Problem statement: The reply to the records below should contain exactly the lines from the line with "Screen dimensions: 1270x952" through the line with "Tap the copies number field", and nothing besides.

Data for this task:
+ + +
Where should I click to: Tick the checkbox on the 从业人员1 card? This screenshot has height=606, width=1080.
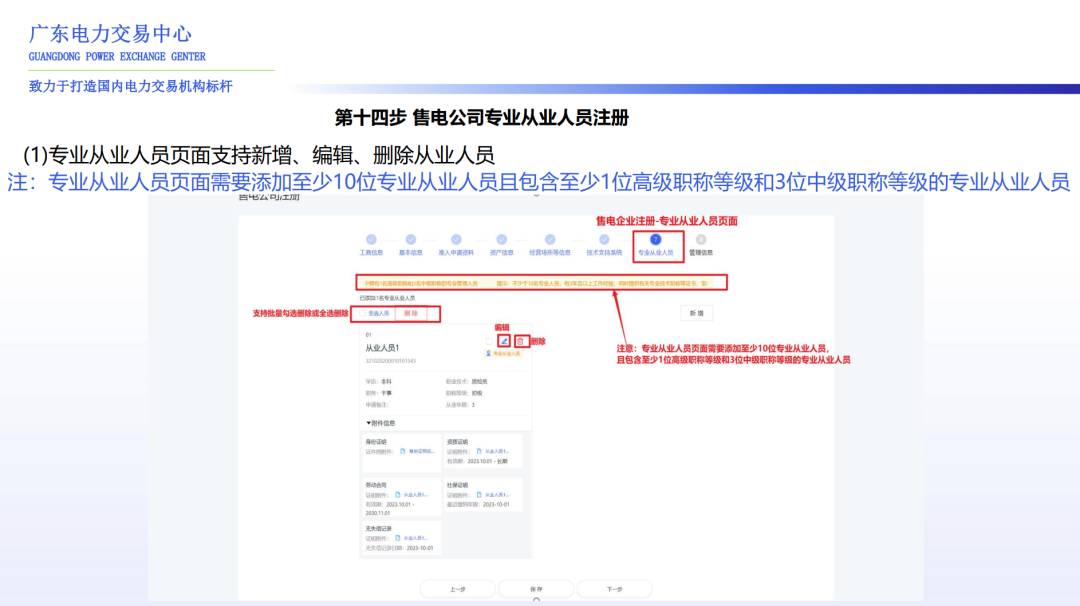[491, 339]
+ + +
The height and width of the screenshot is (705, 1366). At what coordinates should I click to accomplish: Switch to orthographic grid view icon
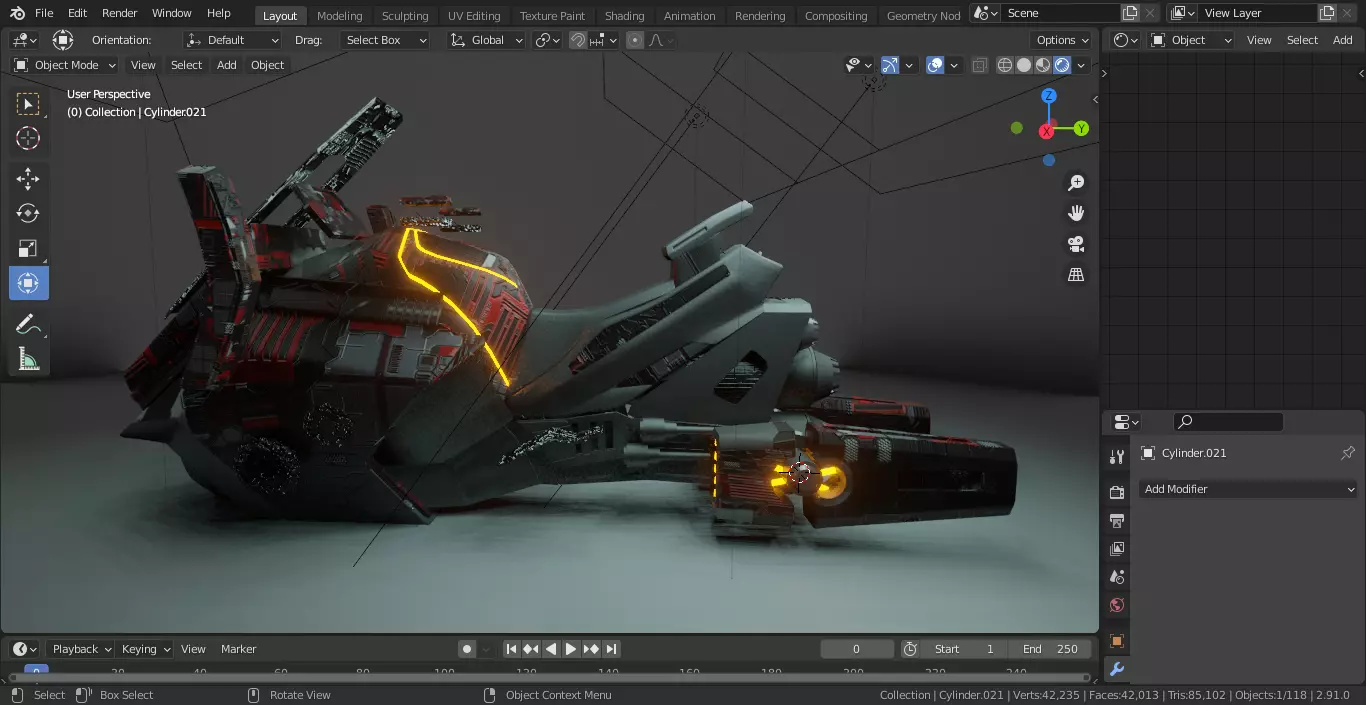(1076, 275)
+ + +
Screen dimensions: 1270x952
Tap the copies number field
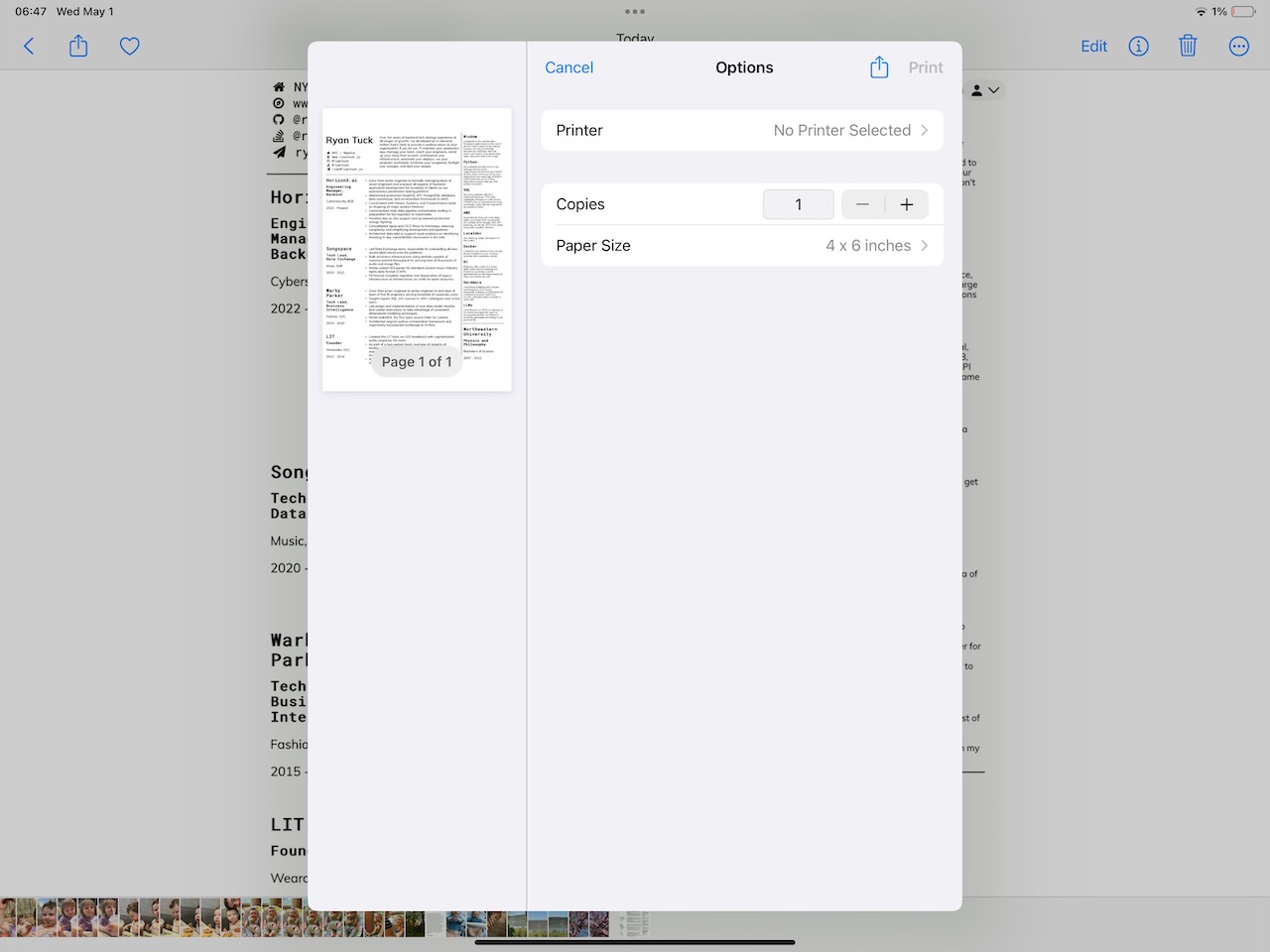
+ + +
Solution to this task:
Screen dimensions: 1270x952
Tap the copies number field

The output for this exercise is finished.